As I’ve mentioned before, one of my favorite presentations at SharePoint Conference (SPC) 2014 was Melanie Hohertz from Cargill discussing the Yammer implementation they have there. In addition to the greatest slide of the entire conference I also learned another technique she called "dissection" which really examines social interactions online and helps fully explain the value that people are getting out of them.

I wanted to try to apply this to some of the activity in Catapult’s own Yammer network to get a better picture of what’s going on. One interaction in particular I thought would be cool to examine was one that I got to see as it was happening, and it started about a month ago.

I was working with a colleague and buddy Marc Jellinek on a potential new client who was looking to understand both SharePoint and BI and how they interact with each other.

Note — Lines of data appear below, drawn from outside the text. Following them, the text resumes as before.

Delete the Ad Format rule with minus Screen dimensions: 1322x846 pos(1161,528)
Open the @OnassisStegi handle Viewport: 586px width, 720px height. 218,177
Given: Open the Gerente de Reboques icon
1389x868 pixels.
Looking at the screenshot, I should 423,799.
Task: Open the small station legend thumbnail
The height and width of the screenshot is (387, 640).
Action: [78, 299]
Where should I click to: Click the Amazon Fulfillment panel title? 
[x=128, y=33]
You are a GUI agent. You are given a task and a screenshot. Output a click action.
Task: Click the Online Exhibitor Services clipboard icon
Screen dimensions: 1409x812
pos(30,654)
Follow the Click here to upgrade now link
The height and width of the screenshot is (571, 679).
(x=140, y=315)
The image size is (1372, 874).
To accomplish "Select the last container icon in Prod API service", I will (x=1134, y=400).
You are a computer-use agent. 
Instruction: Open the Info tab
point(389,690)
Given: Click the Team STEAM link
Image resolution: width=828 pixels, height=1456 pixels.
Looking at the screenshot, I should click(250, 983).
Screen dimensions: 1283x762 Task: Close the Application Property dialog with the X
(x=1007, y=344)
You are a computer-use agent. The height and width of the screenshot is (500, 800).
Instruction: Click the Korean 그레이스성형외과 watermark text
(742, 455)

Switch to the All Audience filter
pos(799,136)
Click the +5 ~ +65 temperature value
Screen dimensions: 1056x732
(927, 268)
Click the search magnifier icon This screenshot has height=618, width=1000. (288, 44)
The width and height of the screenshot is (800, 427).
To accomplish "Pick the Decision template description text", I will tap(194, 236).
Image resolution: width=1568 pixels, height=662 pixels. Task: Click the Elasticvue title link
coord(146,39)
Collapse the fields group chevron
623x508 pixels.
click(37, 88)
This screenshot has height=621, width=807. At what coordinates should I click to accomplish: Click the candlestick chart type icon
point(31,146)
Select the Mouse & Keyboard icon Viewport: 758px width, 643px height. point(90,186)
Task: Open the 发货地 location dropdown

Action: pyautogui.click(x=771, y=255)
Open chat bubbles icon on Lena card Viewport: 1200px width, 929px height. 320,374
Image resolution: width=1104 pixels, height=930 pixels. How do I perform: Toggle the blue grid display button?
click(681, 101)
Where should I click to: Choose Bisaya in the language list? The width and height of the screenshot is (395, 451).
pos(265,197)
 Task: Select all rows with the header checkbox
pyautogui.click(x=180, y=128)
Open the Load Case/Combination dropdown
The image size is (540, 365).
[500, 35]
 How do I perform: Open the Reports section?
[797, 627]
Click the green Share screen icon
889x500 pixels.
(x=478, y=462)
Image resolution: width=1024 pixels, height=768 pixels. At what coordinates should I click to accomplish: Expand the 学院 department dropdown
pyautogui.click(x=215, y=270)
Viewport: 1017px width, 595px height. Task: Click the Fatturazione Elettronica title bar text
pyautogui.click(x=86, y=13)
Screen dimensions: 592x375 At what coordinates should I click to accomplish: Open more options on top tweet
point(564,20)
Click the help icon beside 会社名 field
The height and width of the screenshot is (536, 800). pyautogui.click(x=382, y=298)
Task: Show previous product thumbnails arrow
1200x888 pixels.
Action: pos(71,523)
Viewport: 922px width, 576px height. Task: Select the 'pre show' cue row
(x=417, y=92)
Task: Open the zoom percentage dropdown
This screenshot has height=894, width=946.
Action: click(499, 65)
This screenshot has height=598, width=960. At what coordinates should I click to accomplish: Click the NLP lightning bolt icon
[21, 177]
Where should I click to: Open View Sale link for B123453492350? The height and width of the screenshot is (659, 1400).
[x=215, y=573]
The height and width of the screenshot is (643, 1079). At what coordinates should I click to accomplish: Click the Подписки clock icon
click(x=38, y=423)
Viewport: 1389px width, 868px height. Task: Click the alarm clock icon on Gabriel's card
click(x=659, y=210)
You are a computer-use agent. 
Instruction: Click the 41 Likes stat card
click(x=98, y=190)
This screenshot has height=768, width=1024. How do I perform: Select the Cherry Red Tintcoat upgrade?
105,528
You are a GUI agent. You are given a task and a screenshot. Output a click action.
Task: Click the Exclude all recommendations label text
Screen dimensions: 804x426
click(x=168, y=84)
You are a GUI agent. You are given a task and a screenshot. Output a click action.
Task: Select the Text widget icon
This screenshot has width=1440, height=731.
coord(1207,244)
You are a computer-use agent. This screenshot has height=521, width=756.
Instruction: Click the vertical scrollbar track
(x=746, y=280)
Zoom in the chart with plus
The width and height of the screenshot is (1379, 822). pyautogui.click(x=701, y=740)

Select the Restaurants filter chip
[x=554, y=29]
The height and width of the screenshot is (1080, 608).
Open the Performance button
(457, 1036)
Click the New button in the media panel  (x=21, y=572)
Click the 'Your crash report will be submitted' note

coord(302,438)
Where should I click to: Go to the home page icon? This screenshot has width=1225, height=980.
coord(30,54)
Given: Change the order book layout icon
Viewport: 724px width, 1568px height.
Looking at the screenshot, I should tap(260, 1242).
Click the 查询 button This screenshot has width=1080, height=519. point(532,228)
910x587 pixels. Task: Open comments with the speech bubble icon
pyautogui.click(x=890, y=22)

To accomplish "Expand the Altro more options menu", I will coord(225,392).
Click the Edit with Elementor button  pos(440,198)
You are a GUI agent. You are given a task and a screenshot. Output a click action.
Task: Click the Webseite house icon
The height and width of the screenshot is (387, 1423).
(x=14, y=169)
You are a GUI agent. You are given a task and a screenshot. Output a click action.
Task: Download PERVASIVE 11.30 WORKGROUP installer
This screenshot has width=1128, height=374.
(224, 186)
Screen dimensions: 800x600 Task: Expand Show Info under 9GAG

Before reinventing the wheel, Marc wanted to see if anyone had any presentations about this topic he could pull from. Although Marc is a very gregarious guy, at the time he had only been with the company a little over a month or so. He then posted this to Yammer both to the All Company group as well as the BI group.

Original Post, Austin TX, 9:56am

Desired Response, Phoenix AZ, 10:00am



Now this is probably the most obvious and tangible metric. How long after the initial posting was the desired response received? In this case, it was just four minutes. This is probably way above average for most interactions, depending on the organization, and was facilitated by the fact that Marc tagged her in the original post. But also of note that the post was "liked" by Matt Ludtke, who is also in Austin, TX but in a different business unit than Marc.

Confirmation of Satisfaction, Austin TX, 10:55am

Marc has now confirmed that this is the information that he is looking for and has also engaged the original author of the content, Carl Speshock, if they weren’t already connected.

Original Author Engaged, Houston TX, 12:13pm


Carl now replies to the thread, appreciating the feedback. At this point, Marc should feel pretty comfortable reaching out to Carl in the future, either for this specific need or another new one.

New Discovery, Austin TX, 4 days later


Matt is now fully engaged in the discussion. Matt does not typically work in the BI space, but as you can see, the content was interesting to him and relevant to the clients that he is working with. Hello cross-sell opportunities!

Supplemental information, Denver CO



Also of note were posts from Erik and Aneal, both out of Denver. Erik linked to an MSDN blog post, while Aneal linked to an internal document library in Catapult’s intranet. Both of these could potentially be valuable to Marc or anyone else engaged in the conversation (or anyone just observing for that matter).

(Possibly Straw Man) Conclusions

If someone were to ask how much Catapult benefitted from this interaction, especially if you were to even try to put a dollar amount on it, there are a number of ways I could think of to approach it:

  • How many hours did Marc save by not having to recreate this slide deck from scratch? This is probably the most obvious start
  • If you were a new employee like Marc, how long would it take you to find the content that you were looking for? Also where would you have started? Asking around? Sending an email blast out? How long would that have taken and would you have even found it before the sales meeting?
  • What if Marc had just emailed Amy directly? What potential missed opportunities would there have been? Maybe in this case, Marc would have gotten the content that he was looking for, but maybe Carl never would have been connected. Maybe Matt goes out and pitches BI to some of his clients armed with information that he wouldn’t have had if he had never seen the presentation. Also who knows how many other people gained knowledge from this interaction who never bothered to reply or "like" the post?